Jose N. Vazquez Figueroa blames “mental fatigue” for his missing a hearing in his own lawsuit challenging state Rep. Dan Raulerson‘s re-election this year.

Vazquez (via Facebook)

Vazquez may have even more on his mind: The Florida Elections Commission now is suing him for unpaid fines levied for campaign finance reporting irregularities from his unsuccessful 2014 campaign.

“Something’s wrong in Tallahassee,” he said in a Monday morning phone interview. “I don’t know whether they have something against candidates of the Democratic party or something against Hispanics or something against Jose Vazquez.”

Vazquez, who is representing himself, is seeking to disqualify Raulerson, a Plant City Republican, from his House District 58 seat. Vazquez was his unsuccessful Democratic opponent.

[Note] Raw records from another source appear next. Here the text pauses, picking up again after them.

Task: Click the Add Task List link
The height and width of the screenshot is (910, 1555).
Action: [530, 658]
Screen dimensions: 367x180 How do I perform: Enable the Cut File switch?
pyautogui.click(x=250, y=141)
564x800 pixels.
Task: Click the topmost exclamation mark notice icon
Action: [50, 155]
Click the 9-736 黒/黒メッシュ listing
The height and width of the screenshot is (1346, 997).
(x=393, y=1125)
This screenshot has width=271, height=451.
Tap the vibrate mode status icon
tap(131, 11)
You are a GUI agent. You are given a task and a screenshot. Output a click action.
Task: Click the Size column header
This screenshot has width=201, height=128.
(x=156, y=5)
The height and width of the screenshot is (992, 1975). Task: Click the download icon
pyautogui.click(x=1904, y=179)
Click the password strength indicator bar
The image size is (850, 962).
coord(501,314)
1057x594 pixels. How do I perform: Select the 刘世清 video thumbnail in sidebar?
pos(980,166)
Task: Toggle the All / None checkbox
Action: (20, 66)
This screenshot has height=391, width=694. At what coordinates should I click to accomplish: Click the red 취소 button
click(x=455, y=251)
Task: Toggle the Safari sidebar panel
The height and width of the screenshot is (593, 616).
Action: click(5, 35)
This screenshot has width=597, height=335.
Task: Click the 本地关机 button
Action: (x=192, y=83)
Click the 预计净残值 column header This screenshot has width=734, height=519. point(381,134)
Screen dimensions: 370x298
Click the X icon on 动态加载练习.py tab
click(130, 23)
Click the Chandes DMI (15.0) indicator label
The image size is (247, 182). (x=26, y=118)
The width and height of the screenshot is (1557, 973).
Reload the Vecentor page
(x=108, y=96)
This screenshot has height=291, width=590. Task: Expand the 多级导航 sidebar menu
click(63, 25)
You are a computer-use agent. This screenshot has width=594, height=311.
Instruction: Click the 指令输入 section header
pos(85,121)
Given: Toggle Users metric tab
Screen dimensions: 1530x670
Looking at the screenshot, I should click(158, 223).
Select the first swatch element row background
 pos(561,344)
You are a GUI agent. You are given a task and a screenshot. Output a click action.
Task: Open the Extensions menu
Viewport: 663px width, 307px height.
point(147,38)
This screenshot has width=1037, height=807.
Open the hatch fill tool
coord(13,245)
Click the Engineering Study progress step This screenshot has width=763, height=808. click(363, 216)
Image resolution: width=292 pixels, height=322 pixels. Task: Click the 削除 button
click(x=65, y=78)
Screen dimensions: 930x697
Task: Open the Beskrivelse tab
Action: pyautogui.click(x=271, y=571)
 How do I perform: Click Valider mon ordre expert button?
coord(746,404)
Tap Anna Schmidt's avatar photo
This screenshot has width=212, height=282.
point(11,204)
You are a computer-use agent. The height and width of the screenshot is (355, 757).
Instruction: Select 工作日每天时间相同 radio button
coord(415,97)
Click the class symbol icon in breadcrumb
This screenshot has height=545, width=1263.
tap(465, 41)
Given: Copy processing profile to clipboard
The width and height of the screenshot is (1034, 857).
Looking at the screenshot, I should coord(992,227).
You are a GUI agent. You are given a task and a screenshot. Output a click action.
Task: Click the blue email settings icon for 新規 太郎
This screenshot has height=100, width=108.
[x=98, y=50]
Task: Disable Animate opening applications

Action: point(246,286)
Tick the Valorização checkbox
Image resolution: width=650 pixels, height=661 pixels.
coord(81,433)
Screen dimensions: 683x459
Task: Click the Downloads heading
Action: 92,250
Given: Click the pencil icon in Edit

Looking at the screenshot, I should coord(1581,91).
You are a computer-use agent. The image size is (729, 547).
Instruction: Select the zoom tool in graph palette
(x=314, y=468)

The suit says Raulerson’s notary had incorrectly used “correction fluid” on his filing paperwork. The state’s notary manual says no correction fluid of any kind is allowed on notarized documents.

Specifically, Vazquez has said Raulerson’s notary “improperly completed” his paperwork by whiting out the date on her notarization of his financial disclosure, changing it from an April to a June date.

He sued Hillsborough County Supervisor of Elections Craig Latimer; Secretary of State Ken Detzner, the state’s chief elections officer; and Kristi Reid Bronson, records bureau chief for the Division of Elections, faulting all of them for not catching the error and allowing Raulerson to run in the first place.

But Vazquez missed a hearing last Wednesday in which he was supposed to explain why he should win his suit based on his initial filings.

He told he was “fatigued” and distracted by family problems and simply got his dates confused. He said he is going to request another hearing date.

But Vazquez now also is a defendant in a separate suit filed last week in Leon County. State election officials say he never paid $250 in fines from not filing required campaign reports from his 2014 run for Raulerson’s seat. Raulerson was first elected in 2012.

Those violations occurred despite Vazquez not raising or spending any campaign money. State law still requires notice that a report won’t be filed, which Vazquez never provided, records show.

“I don’t have any problem paying the fine,” he said. “Look, everybody thinks I commit errors, but I know what I’m doing.”

Before joining Florida Politics, journalist and attorney James Rosica was state government reporter for The Tampa Tribune. He attended journalism school in Washington, D.C., working at dailies and weekly papers in Philadelphia after graduation. Rosica joined the Tallahassee Democrat in 1997, later moving to the courts beat, where he reported on the 2000 presidential recount. In 2005, Rosica left journalism to attend law school in Philadelphia, afterwards working part time for a public-interest law firm. Returning to writing, he covered three legislative sessions in Tallahassee for The Associated Press, before joining the Tribune’s re-opened Tallahassee bureau in 2013. He can be reached at [email protected]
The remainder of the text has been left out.